Question

Find the slope of the tangent line to the graph of f at the given point.

\[f(x) = x^2 + 5x\] at (4, 36)

Please explain, I haven't done this before

Answer 1

I am sure you are a calculus student

Answer 2

There are different approaches. Tell me your status and i will walk you through the procedures

Answer 3

What do you mean by status? and I'm taking Pre-Calculus, yesh.
What are the different approaches? o.o

Answer 4

\(\bf \cfrac{d}{dx}[x^2 + 5x]\implies f'(x)\qquad ({\color{brown}{ 4}},36)\quad thus\quad f'({\color{brown}{ 4}})\)

Answer 5

the approach for pre cal students is that

Answer 6

Find the first derivative of the function and plug in your given x value. The y coordinate is the slope of the line at that point.

Answer 7

evaluate (f(4+h)-f(4))/h

Answer 8

What you get for y when you plug in x is your slope.

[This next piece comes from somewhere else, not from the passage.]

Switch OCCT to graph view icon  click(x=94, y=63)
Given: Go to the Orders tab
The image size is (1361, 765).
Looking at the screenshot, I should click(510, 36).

Maybe I was a bit unclear up there.

Answer 9

@AngelCriner the derivative of the function f(x)
will give you the "function to get the slope" for the f(x)

then you use that "slope function" or derivative, and plug in the "x" given, from (4, 36)

Answer 10

from the resulting simplified expression substitute zero in place of h. The result is the slope of the line.

Answer 11

Then write the equation of the line using slope point form of equation of a line by using (4,36) as a point on the line.